Then there’s the watercolor, charcoal, and pastel artwork, much of which was done by Foster’s friends. Foster said he hasn’t spent much time in the Southwest, but the colorful rugs and sculptures in his library evoke the region. 

“This room gives pleasure to me every day,” he said. 

He built the house and moved to Tuolumne County after visiting the area with his wife. She found the foothills peaceful and liked nature, falling in love with a property up the winding Covington Mine Road even though fog obscured the spectacular view on their first visit. 

Foster established a connection with the Sierra Repertory Theatre when he was still living in the Bay Area. After moving to Sonora, he worked with the theater for several seasons. 

He went on to co-found his own theater company, Duende, with principal actor Thomas Maguire. The 10-person company performs plays that center on historic figures, with a special focus on perspectives that are often excluded from conventional American history textbooks.         

“I bought into the story about the Spanish converting the natives to Christianity,” Foster said, noting that there was no mention of contemporary Native Americans in his classes. “I began to realize that I’d been denied the truth.”

“I thought I’d like to tell young people, in ways that can be accepted, what it was really like to be a Me-Wuk in the Gold Rush, or what it was like to be a Chinese person who worked on the railroad in the 1860s,” Foster said. 

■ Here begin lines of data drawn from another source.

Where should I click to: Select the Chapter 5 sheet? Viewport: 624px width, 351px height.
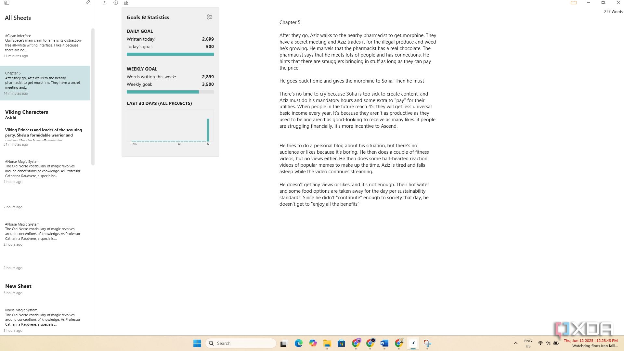pos(45,83)
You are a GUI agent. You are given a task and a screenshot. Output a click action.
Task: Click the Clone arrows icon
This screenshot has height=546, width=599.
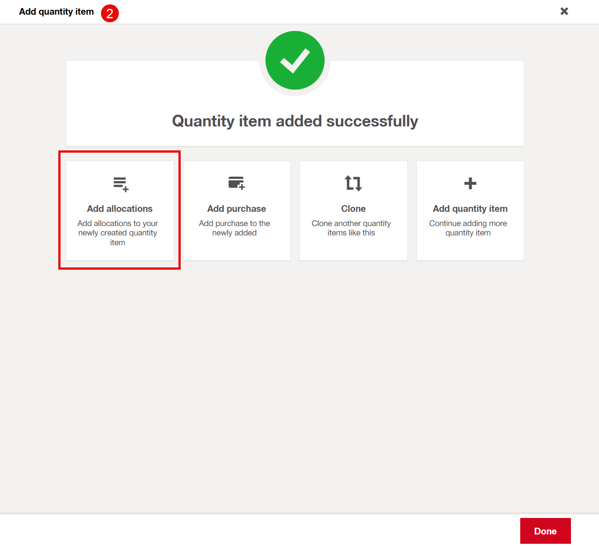[353, 183]
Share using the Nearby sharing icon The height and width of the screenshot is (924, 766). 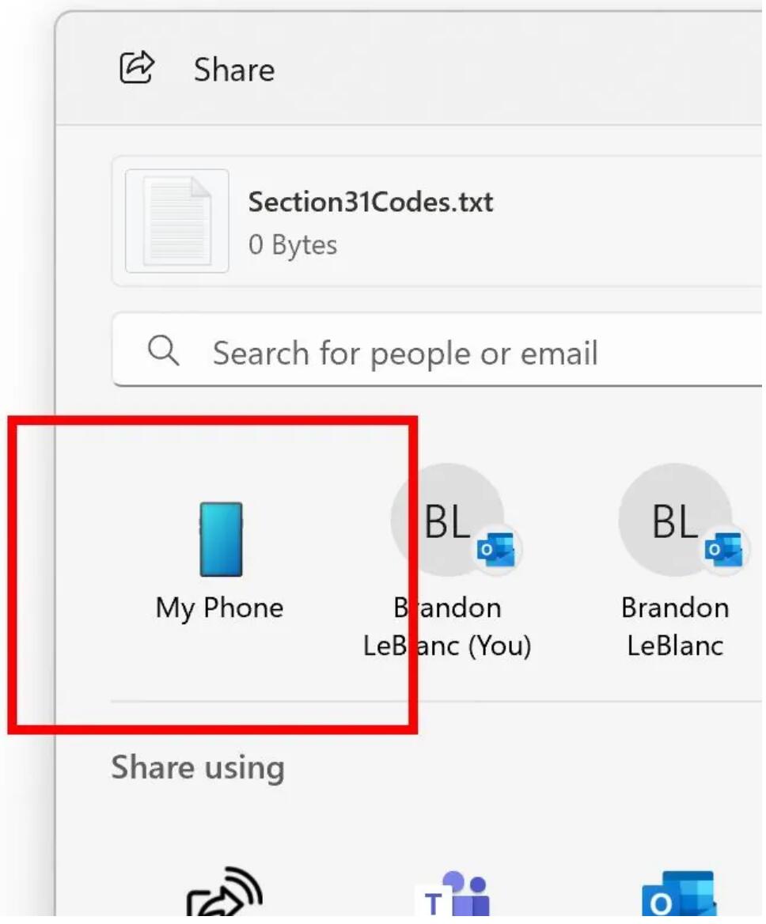[224, 898]
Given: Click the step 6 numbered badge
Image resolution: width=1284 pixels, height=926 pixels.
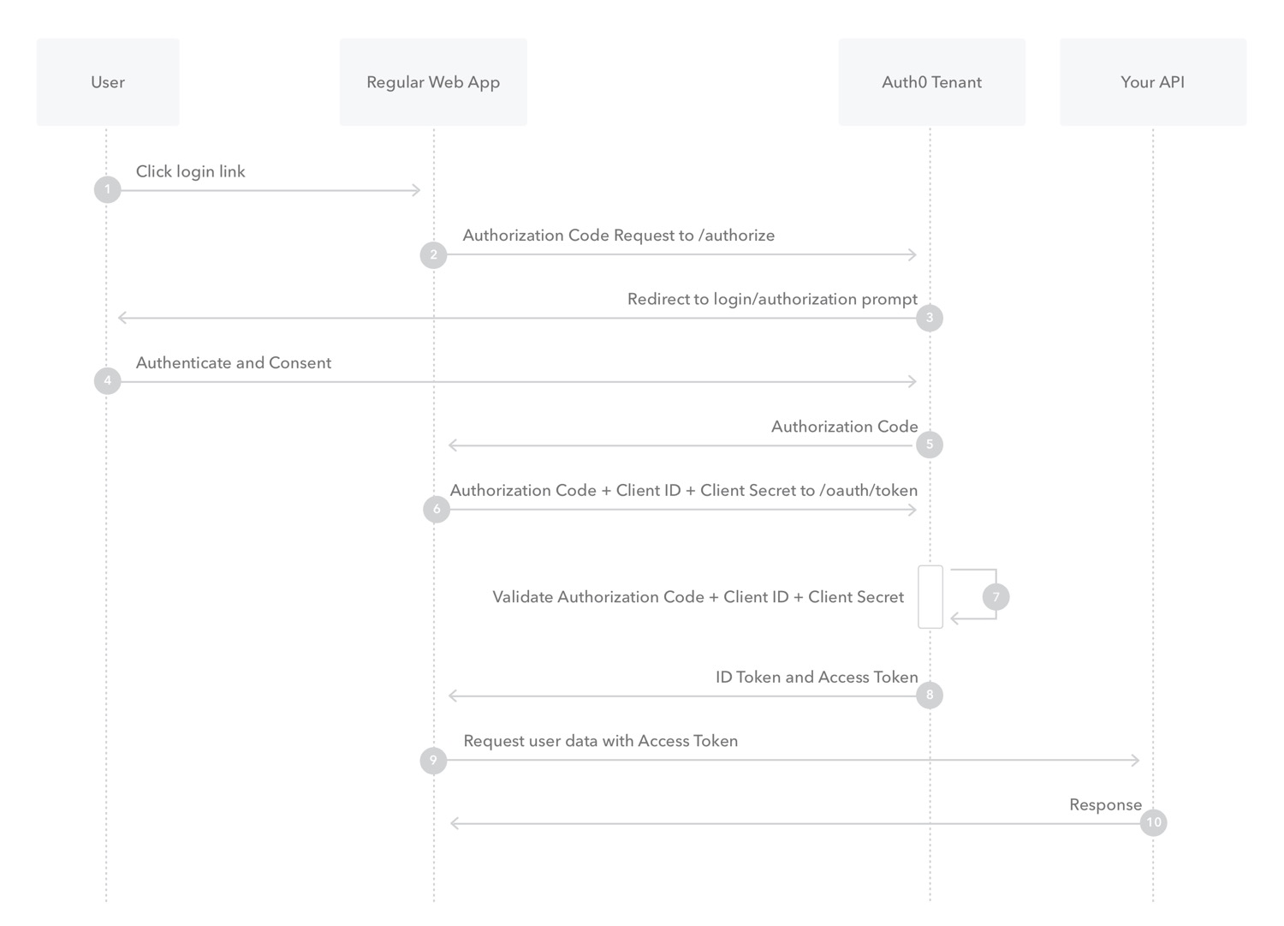Looking at the screenshot, I should [x=437, y=509].
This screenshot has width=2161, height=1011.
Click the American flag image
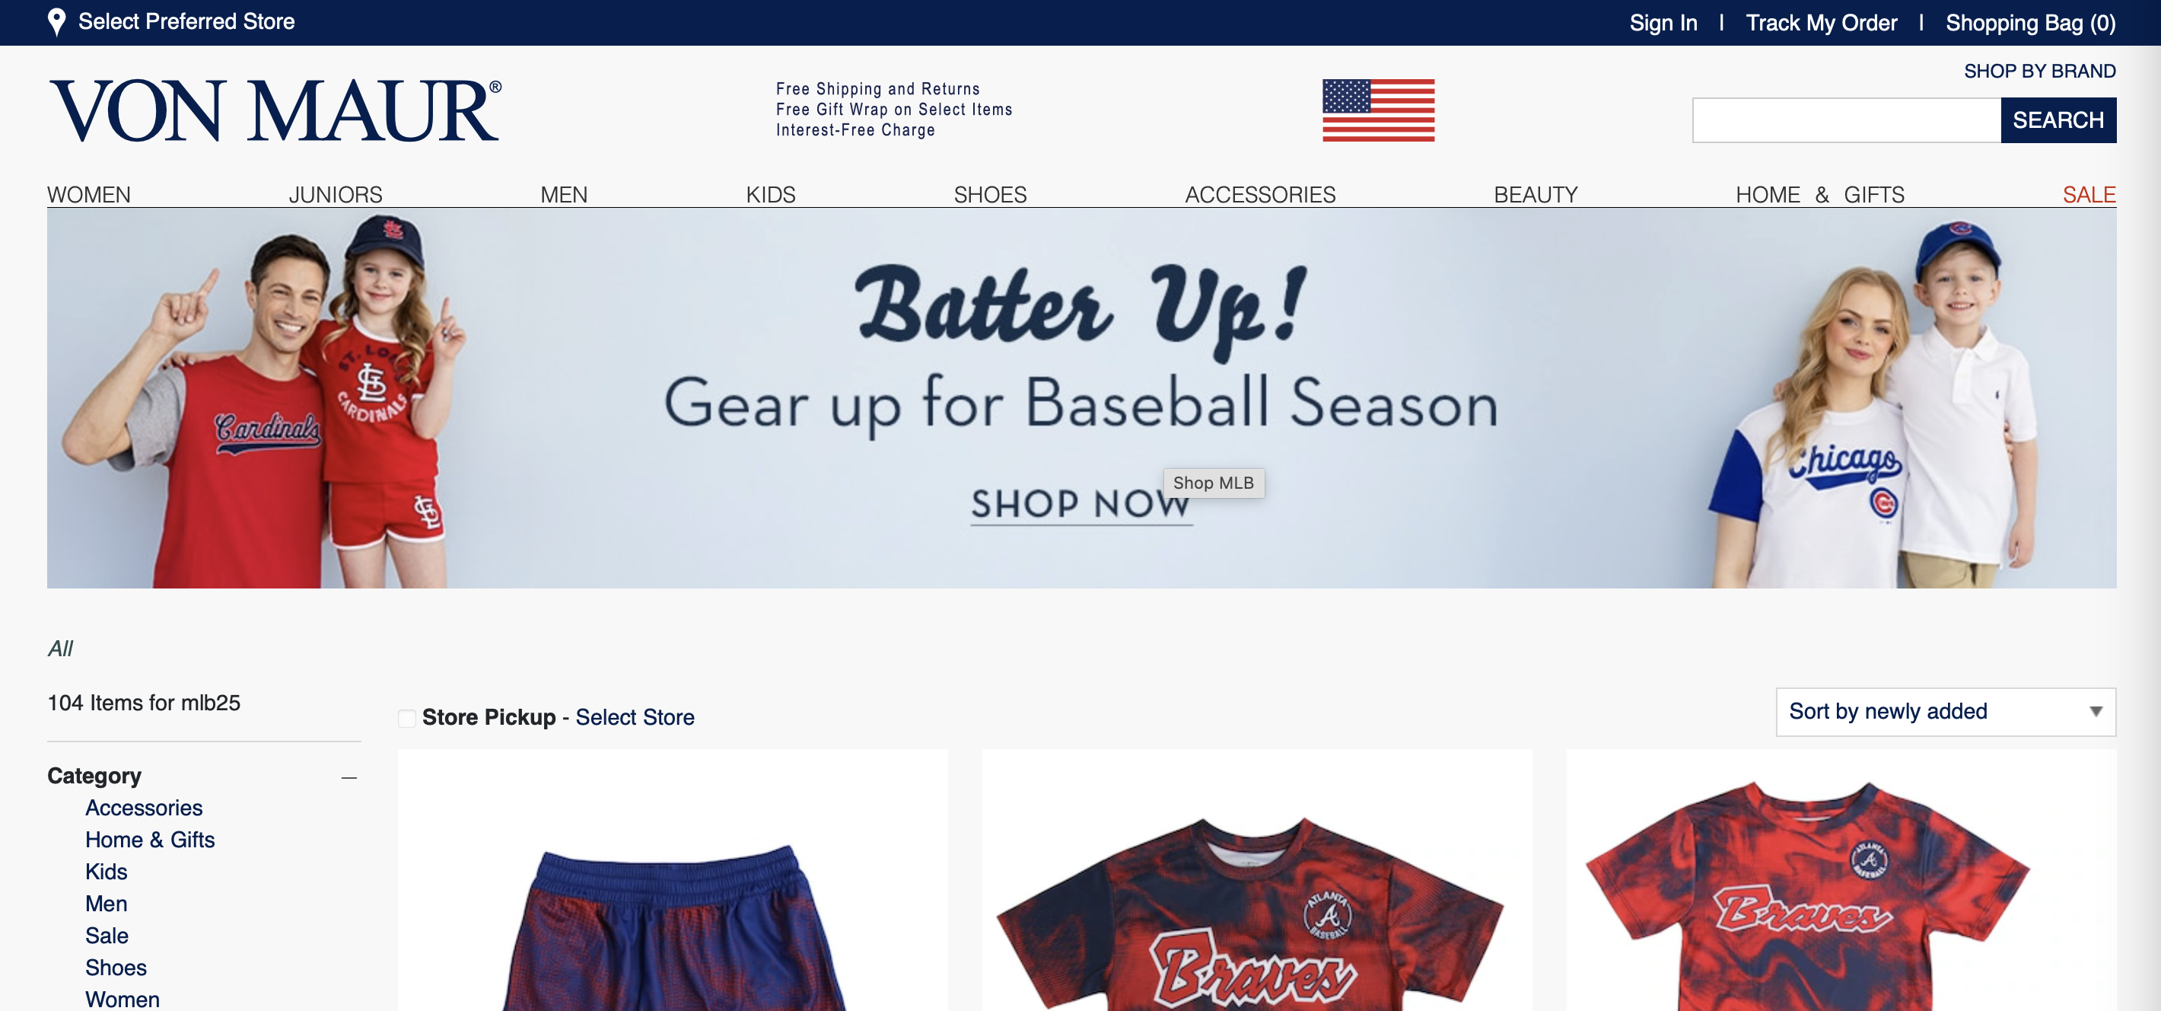pyautogui.click(x=1378, y=110)
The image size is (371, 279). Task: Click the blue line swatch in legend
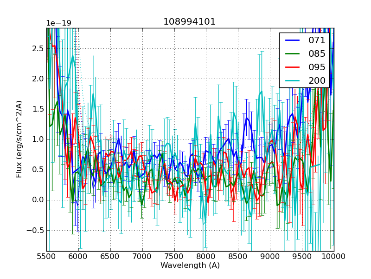(x=293, y=40)
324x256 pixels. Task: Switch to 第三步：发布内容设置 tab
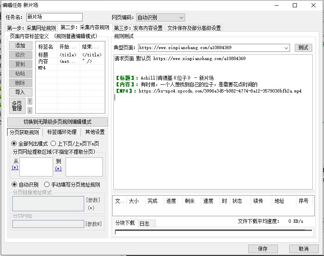[x=138, y=28]
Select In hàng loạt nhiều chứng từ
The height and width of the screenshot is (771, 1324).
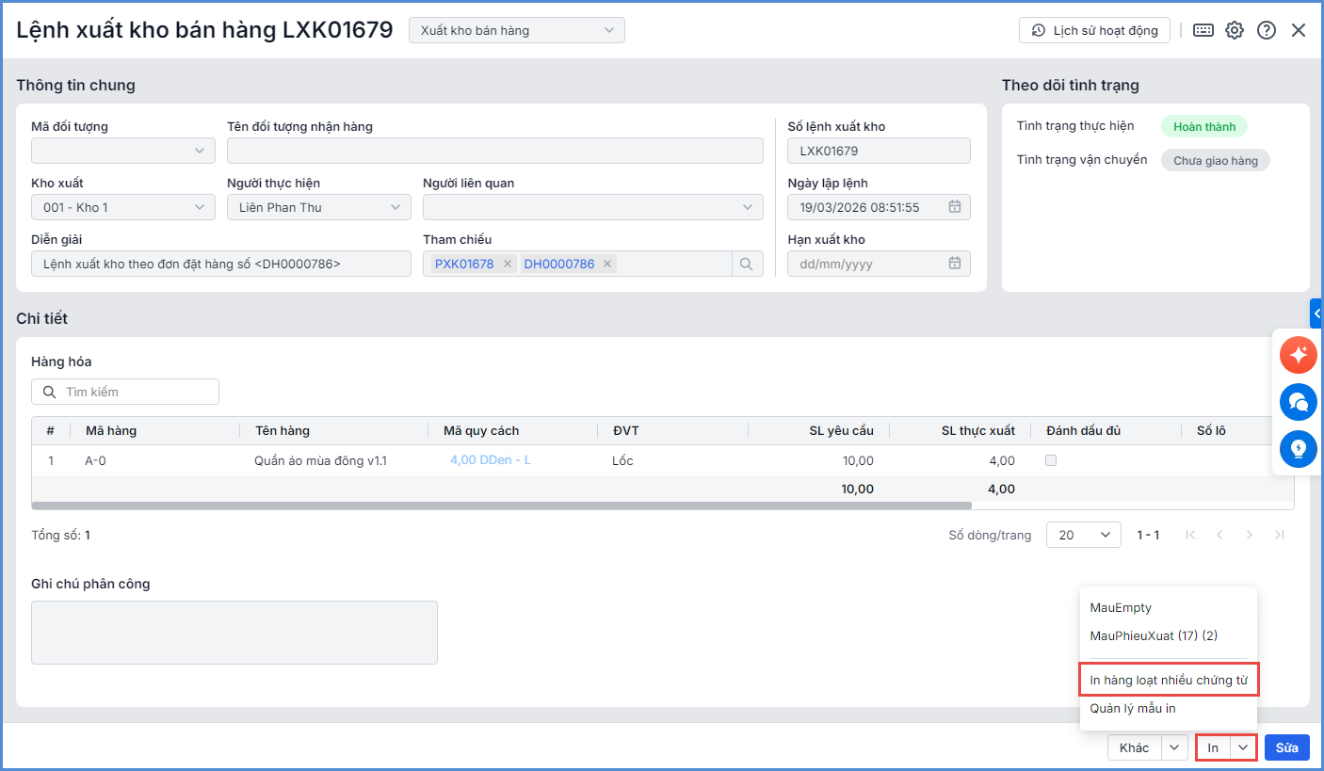1168,680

His first historic play, “Friendly Fire,” tells the story of a gold seeker taken in by a Me-Wuk village in 1849. Foster estimated that in the past 20 years, it’s been performed about 700 times at various California schools. 

Another historic play, “Gunpowder Man,” has seen around 100 performances. So has “Great Blight,” which focuses on the Irish potato famine. “Gunpowder Man” follows the story of Chinese people who fled the Taipeng Rebellion and helped build the transcontinental railroad. 

A more recent play, “The Air We Share,” deals with eighteenth-century chemist Joseph Priestley and his discovery that plants produce oxygen. Foster said that performances of the play target sixth-graders, who study photosynthesis under California curriculum standards. 

Duende takes its name from a Spanish word loosely translated as “ghost” or “spirit,” hinting at the fact that Foster’s history plays often utilize visits from the afterlife as a dramatic device. 

At first, the company charged for each school or museum performance. Now, since school budgets are shrinking, grants and donations fund many performances for classes that wouldn’t be able to afford them. 

Foster also spends time mentoring young people on a one-to-one basis. This year, he’s continued to coach competitors in the Central Sierra Arts Council’s Poetry Out Loud competition, which has students recite poems from memory.

One competitor, Sonora High School senior Jonathon Bermea, took third-place honors in the state contest in March. 

Bermea said Foster opened his eyes to literature, encouraging him to read in a way he’d never read before. 

“He was very informative on the details, a very sociable person,” Bermea said. “He instructed me to really understand what the poem was about and develop my own personal story for it.”